I predicted it would take 6 months for the patterns to be clear. We are halfway there, still evolving, and right on track. Do you agree?

Steven

From May 15, 2009.

The world will soon realize that the new FDA leadership–Dr. Hamburg and Dr. Sharfstein– are cut from an entirely different mold than their predecessors. When Dr. Hamburg is sworn in, she will formally begin an era of public health leadership at the agency. FDA staff and agency stakeholders will eventually come to appreciate that this difference is good for FDA.

It is a perfect time to put the agency in the hands of experienced public health leaders with real world experience. The shift will be both interesting and salutary. Notably, there will be a consistent standard in decisionmaking. The answer to every question and pressing issue will be: we will explore what is right from a public health perspective, and then act accordingly.

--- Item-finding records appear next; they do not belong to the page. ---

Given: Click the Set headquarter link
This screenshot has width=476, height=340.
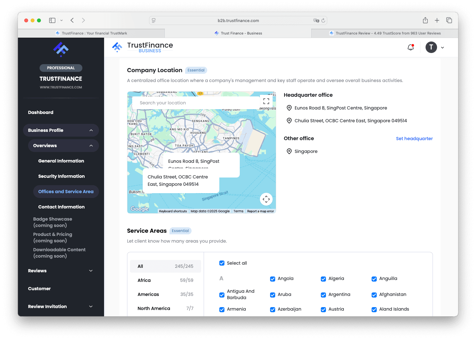Looking at the screenshot, I should tap(414, 139).
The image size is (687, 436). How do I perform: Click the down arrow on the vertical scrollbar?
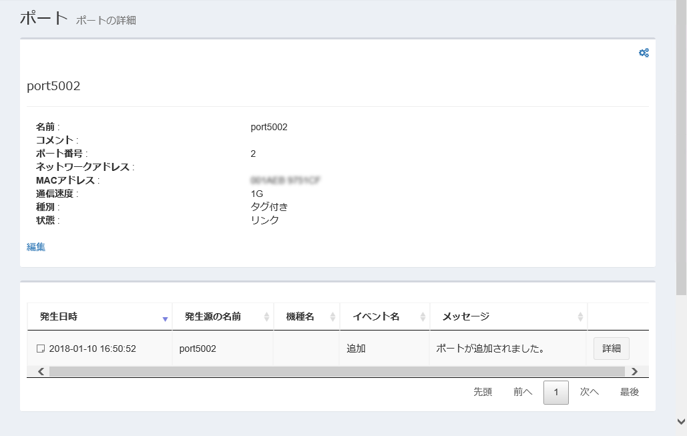click(681, 421)
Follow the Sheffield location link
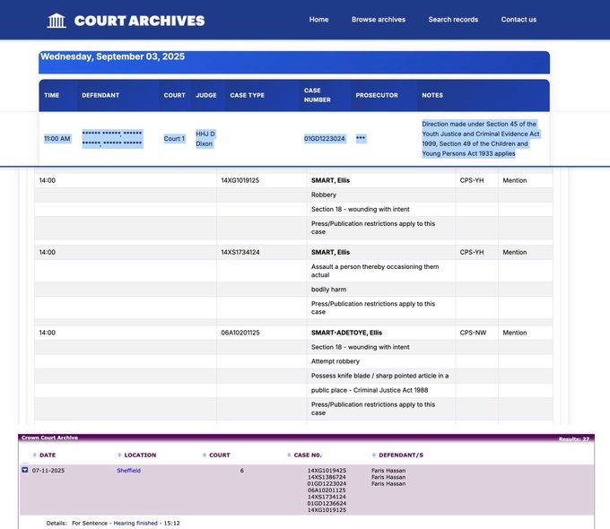Image resolution: width=610 pixels, height=529 pixels. click(x=129, y=470)
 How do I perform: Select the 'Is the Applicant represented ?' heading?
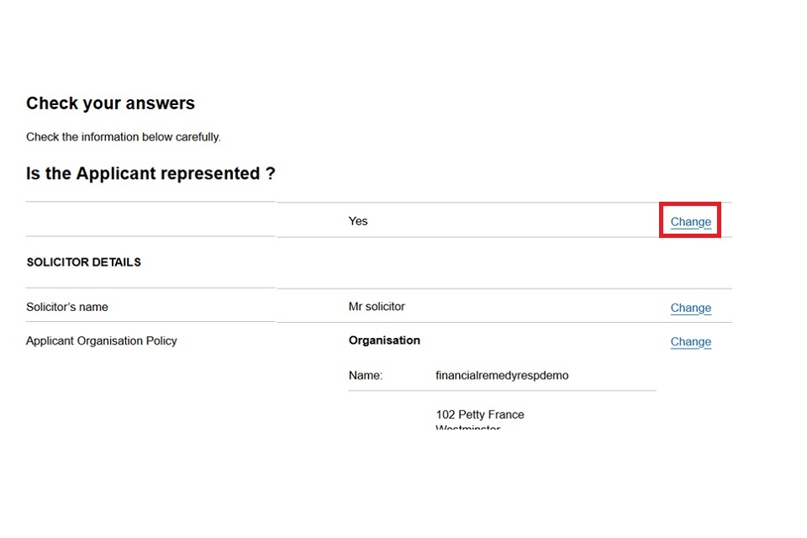(150, 174)
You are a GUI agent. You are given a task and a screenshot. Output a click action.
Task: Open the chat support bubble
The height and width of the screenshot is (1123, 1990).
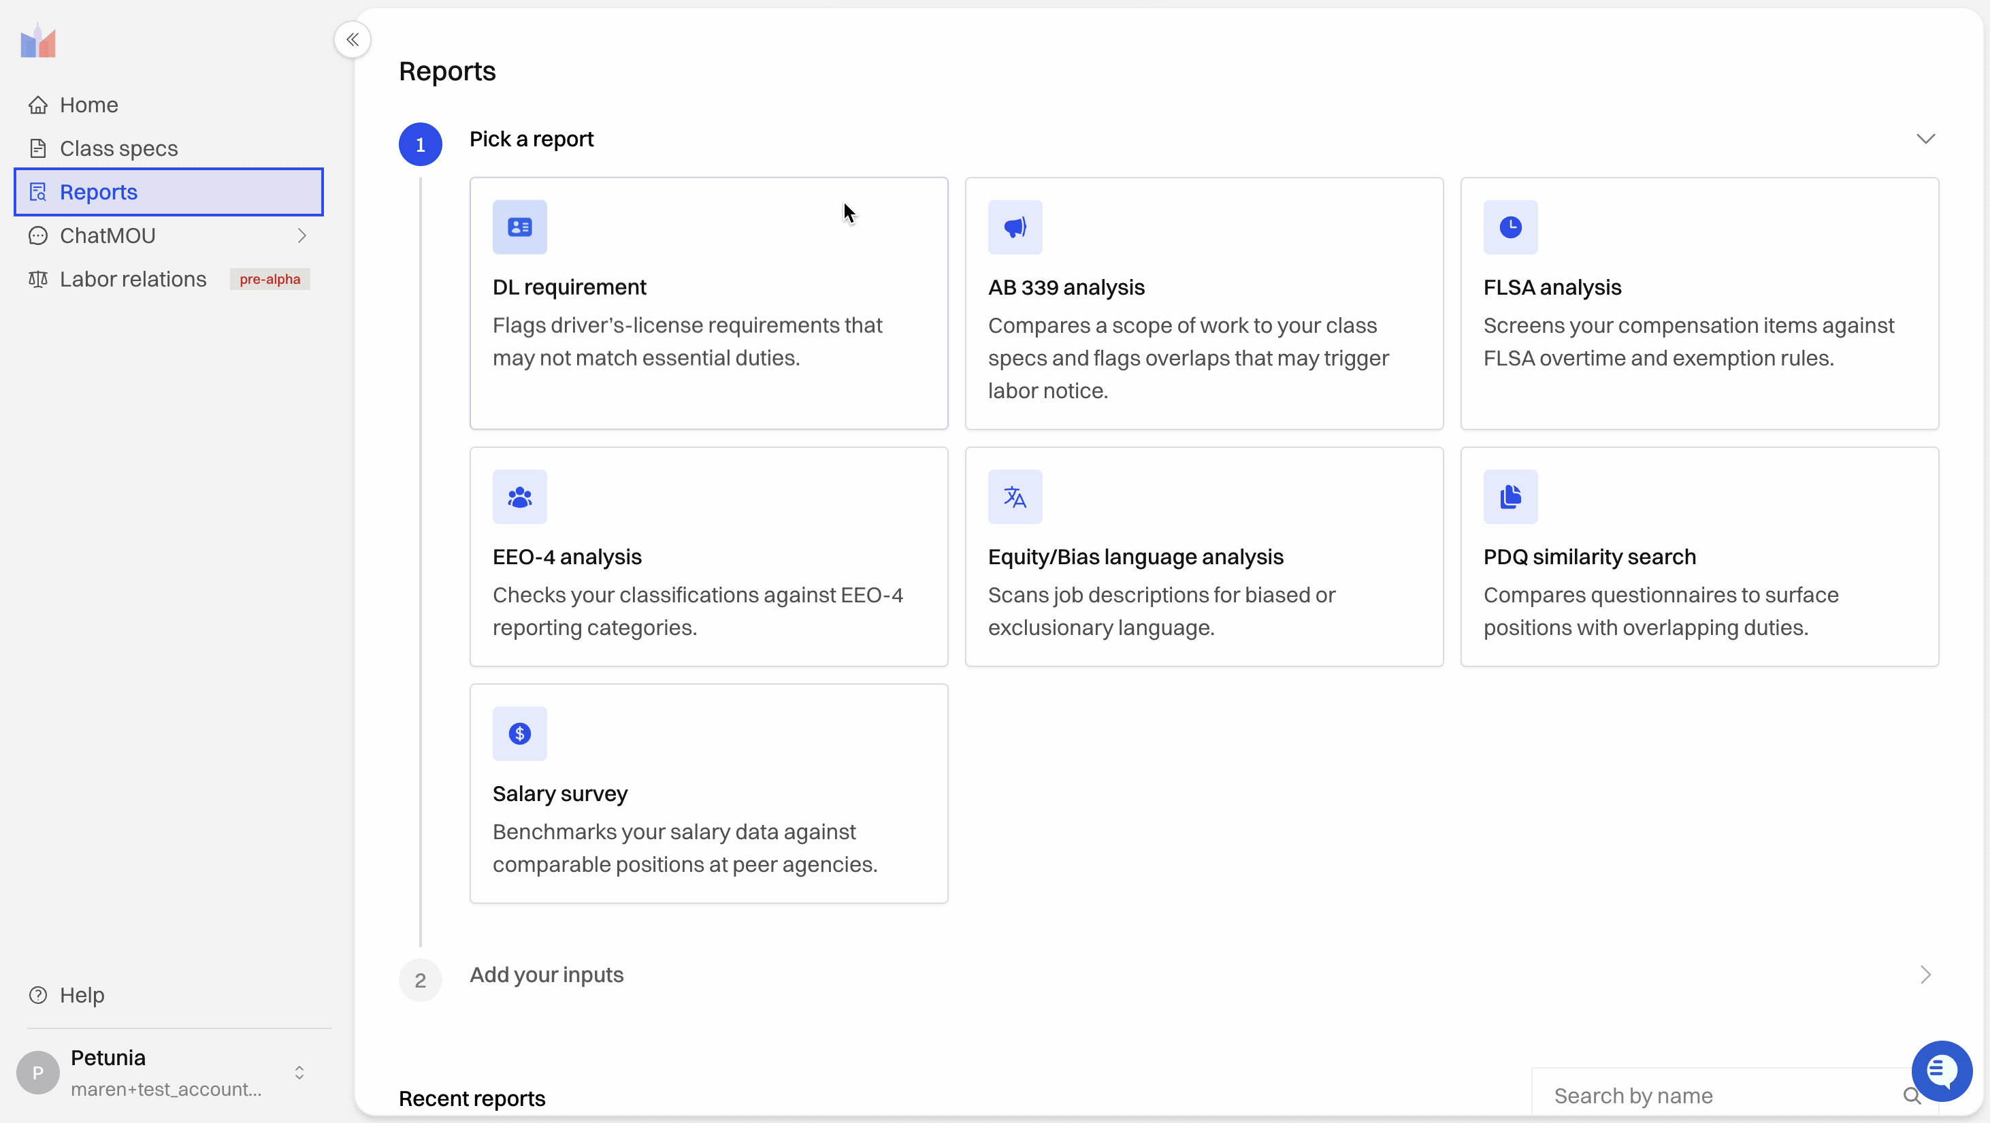pyautogui.click(x=1941, y=1071)
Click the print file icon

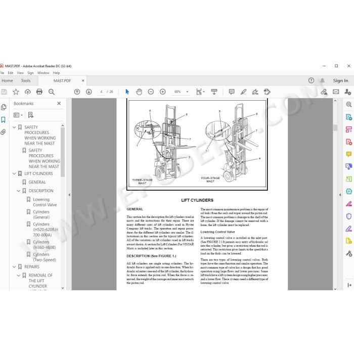pyautogui.click(x=39, y=92)

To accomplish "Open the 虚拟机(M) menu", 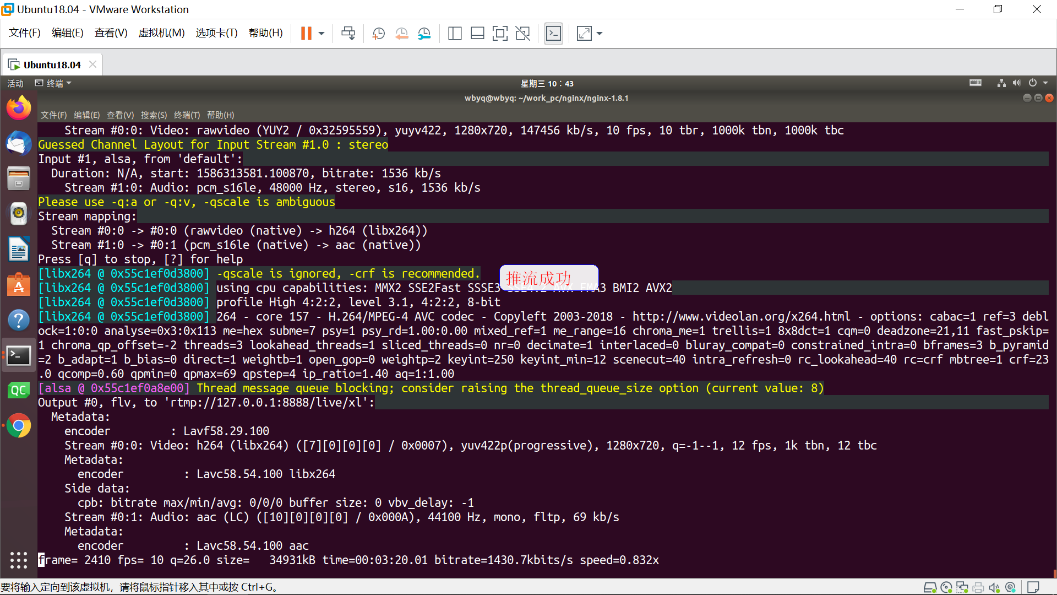I will pos(161,33).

FDA staff and agency stakeholders argue for their position by saying they are advancing the public health, while secretly believing that other factors will drive the final decision. It is disarming, then, for the Commissioner to actually treat "public health benefit" as the agency's North Star.  Of course there will be many disputes, but everyone will have to build their rationale on public health grounds, knowing that it is the real basis of decisionmaking.

Several misunderstandings drive concerns about public health leadership at FDA. Public health is about helping people and communities to get healthy and stay healthy. Prevention is preferred because it preserves health, while therapies "only" restore health. Preferring prevention is not the same as being against therapy. Public health is not anti-therapeutic nor could any FDA commissioner be anti-therapeutic.

Public health does not require safety to be an absolute value that cannot be offset by other considerations. Innovation to restore health is just as much a public health value as safety. Dr. Hamburg has affirmed this.

What it means to run a big city health department has also been misunderstood. The imperative to act is immediate and real, but you learn that "what appears to be real" has to be examined before any decisions are made. Nothing you're told can be relied upon until it had been rechecked and sometimes double and triple re-checked. An over-simple example: reports about unsanitary conditions in a restaurant might just be from the eatery across the street that has lost business.

Dr. Hamburg and Dr. Sharfstein have limited track records on FDA issues. This uncertainty breeds anxiety. Six months from now, everyone will see that the agency is being run by steady, pragmatic leaders. Indeed, it is quite difficult to run the public health department of a large city without these virtues.